> **WHAT IS BEING ASKED**
In the entries below, which lines run from the one containing "Where should I click to: Open the Workloads" to the one containing "Given: Select the Inspect tab"? Copy exactly those lines, ends included, and no others.

> **DATA SHOWN**
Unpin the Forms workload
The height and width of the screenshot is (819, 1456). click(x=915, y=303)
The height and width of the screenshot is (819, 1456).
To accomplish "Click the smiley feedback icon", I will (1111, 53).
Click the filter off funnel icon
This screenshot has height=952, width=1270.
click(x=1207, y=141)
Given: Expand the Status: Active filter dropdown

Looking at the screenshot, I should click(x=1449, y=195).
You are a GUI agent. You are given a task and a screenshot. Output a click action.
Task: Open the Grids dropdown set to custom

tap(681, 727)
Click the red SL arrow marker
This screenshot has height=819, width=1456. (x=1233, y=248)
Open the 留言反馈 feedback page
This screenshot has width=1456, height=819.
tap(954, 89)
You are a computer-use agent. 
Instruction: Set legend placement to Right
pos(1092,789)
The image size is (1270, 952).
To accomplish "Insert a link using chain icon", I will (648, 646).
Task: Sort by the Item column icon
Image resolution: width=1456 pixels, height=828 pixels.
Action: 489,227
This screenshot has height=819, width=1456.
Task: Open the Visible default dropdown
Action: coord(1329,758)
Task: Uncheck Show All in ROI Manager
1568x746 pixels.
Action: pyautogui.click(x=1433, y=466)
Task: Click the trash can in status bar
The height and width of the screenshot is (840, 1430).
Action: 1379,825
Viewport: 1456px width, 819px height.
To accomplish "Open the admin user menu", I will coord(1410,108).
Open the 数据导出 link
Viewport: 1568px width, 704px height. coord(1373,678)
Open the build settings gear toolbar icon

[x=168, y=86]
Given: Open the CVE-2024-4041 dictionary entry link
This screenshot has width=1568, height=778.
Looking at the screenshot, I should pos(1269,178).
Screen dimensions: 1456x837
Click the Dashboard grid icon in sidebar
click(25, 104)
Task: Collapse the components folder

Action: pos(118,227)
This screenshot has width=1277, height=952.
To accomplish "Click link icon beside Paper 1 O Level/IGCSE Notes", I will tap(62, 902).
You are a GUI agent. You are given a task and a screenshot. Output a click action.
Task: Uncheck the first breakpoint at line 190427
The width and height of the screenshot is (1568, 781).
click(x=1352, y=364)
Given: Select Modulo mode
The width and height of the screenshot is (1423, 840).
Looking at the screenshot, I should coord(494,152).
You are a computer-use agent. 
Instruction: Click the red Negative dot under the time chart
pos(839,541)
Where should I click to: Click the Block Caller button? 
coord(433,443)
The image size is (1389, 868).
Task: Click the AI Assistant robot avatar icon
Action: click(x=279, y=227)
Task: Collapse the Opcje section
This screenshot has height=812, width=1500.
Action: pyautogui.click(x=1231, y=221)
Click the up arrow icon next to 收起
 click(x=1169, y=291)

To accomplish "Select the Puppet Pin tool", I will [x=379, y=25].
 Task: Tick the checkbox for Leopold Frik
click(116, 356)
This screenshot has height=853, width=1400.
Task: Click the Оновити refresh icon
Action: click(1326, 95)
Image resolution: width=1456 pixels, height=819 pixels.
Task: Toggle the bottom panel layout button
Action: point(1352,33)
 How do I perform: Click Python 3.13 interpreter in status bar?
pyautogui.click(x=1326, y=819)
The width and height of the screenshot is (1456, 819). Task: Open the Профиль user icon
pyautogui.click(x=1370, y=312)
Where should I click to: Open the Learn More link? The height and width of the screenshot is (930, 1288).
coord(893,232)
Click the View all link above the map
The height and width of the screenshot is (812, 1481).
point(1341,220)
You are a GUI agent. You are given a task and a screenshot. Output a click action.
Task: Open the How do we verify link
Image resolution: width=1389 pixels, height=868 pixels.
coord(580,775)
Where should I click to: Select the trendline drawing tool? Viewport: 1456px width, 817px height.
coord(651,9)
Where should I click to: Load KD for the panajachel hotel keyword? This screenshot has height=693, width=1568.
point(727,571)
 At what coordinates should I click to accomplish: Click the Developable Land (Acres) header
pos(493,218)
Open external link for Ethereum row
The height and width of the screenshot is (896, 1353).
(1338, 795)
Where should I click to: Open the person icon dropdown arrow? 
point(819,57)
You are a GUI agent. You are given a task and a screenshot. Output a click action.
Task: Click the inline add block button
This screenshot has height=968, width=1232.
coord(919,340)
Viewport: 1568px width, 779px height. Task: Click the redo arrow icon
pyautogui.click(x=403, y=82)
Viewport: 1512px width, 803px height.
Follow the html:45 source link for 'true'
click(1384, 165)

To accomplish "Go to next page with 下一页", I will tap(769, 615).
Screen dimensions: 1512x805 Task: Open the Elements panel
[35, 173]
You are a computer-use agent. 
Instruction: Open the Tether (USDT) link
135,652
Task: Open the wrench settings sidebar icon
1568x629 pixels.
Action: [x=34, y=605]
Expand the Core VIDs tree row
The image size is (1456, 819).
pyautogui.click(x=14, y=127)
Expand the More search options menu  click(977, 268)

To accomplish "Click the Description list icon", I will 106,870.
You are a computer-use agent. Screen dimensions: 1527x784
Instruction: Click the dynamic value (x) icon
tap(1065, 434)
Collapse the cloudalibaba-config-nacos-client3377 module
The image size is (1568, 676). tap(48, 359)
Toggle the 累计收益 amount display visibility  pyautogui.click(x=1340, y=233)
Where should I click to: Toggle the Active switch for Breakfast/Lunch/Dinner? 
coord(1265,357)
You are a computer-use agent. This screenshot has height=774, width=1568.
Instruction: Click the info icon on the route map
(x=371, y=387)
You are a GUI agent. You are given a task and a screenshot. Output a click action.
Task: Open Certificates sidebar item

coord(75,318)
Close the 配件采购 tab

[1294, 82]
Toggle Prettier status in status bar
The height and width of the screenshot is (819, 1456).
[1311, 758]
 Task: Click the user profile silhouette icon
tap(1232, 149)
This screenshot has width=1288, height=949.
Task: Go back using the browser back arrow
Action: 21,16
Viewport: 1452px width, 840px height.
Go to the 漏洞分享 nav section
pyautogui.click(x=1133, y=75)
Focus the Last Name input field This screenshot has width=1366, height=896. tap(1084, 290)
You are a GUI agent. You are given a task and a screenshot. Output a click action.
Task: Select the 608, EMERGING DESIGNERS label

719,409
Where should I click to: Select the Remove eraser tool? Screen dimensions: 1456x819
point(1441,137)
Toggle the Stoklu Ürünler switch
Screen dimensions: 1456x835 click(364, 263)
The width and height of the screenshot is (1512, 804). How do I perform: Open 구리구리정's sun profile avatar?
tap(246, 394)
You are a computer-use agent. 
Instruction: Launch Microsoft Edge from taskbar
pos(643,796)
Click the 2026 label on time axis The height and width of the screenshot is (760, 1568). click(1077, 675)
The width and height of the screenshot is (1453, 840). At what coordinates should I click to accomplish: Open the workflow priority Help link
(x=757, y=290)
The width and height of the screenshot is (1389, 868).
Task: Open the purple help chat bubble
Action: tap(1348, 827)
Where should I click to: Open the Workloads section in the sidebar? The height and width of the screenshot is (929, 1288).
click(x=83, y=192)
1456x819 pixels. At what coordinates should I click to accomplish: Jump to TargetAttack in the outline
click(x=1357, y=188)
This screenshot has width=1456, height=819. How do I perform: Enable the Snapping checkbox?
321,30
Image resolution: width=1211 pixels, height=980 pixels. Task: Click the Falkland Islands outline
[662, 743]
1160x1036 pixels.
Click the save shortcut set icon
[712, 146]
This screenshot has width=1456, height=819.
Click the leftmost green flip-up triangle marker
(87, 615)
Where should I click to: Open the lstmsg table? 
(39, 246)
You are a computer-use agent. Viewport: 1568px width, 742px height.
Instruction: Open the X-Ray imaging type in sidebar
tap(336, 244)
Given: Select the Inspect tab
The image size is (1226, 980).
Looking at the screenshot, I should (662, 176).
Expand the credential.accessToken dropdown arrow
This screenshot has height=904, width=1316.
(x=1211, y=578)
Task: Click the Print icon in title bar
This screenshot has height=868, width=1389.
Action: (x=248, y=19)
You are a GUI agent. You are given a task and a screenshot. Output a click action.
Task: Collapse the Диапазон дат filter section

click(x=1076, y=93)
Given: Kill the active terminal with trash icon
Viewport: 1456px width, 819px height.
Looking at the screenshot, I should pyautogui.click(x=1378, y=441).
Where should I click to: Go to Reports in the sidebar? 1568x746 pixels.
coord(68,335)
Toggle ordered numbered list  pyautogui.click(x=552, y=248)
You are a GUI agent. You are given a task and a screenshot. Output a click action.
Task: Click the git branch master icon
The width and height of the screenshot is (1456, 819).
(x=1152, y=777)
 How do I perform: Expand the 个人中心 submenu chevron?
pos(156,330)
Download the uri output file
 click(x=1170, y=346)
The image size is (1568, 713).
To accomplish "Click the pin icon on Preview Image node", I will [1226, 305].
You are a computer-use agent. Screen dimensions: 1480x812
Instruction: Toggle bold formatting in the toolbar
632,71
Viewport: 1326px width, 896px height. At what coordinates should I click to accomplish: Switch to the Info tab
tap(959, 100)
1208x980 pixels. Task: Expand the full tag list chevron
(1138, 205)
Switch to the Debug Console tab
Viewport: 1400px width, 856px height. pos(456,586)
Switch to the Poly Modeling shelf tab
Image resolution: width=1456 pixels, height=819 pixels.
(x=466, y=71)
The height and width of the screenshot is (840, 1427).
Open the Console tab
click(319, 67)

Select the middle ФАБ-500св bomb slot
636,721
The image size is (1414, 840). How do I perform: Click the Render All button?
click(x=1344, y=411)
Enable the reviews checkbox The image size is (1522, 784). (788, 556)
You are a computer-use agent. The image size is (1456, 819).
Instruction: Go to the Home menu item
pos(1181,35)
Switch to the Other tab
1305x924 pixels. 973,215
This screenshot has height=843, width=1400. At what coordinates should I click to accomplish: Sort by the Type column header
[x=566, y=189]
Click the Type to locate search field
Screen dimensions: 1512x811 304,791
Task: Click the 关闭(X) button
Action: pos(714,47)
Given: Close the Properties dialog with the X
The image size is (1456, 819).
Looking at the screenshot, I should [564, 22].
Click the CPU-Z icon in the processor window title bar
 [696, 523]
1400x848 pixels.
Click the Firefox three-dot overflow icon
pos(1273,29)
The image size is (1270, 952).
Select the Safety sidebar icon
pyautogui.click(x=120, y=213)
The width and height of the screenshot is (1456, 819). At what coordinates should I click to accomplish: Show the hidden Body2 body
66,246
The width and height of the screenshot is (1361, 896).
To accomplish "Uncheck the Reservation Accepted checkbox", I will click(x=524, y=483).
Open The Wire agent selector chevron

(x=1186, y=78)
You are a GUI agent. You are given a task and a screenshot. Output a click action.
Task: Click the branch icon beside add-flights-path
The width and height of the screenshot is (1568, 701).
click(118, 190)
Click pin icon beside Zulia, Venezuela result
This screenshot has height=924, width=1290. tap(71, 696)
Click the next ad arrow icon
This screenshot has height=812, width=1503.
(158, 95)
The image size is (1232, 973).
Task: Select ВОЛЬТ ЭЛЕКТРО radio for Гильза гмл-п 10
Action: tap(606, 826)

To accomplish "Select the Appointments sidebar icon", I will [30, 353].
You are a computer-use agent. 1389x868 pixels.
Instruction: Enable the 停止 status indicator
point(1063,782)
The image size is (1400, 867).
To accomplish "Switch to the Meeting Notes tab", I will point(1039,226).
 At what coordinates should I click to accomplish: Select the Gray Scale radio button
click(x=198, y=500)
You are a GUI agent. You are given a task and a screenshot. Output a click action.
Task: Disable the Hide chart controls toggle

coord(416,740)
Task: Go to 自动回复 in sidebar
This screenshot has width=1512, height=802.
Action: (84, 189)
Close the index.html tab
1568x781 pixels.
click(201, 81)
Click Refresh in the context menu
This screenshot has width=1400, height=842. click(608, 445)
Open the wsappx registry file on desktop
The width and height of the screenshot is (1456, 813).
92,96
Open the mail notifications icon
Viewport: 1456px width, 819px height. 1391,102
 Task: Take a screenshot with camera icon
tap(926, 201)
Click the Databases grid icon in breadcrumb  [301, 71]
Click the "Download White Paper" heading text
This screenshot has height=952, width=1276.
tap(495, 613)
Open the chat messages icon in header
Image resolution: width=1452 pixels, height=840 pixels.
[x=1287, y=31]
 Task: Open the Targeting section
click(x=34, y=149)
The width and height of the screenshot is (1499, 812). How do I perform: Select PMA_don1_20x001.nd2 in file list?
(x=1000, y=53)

> **TASK ANSWER**
Where should I click to: Open the Workloads section in the sidebar? The height and width of the screenshot is (929, 1288).
click(x=83, y=192)
1456x819 pixels. At what coordinates should I click to accomplish: Jump to TargetAttack in the outline
click(x=1357, y=188)
This screenshot has width=1456, height=819. How do I perform: Enable the Snapping checkbox?
321,30
Image resolution: width=1211 pixels, height=980 pixels. Task: Click the Falkland Islands outline
[662, 743]
1160x1036 pixels.
Click the save shortcut set icon
[712, 146]
This screenshot has width=1456, height=819.
Click the leftmost green flip-up triangle marker
(87, 615)
Where should I click to: Open the lstmsg table? 
(39, 246)
You are a computer-use agent. Viewport: 1568px width, 742px height.
Instruction: Open the X-Ray imaging type in sidebar
tap(336, 244)
Given: Select the Inspect tab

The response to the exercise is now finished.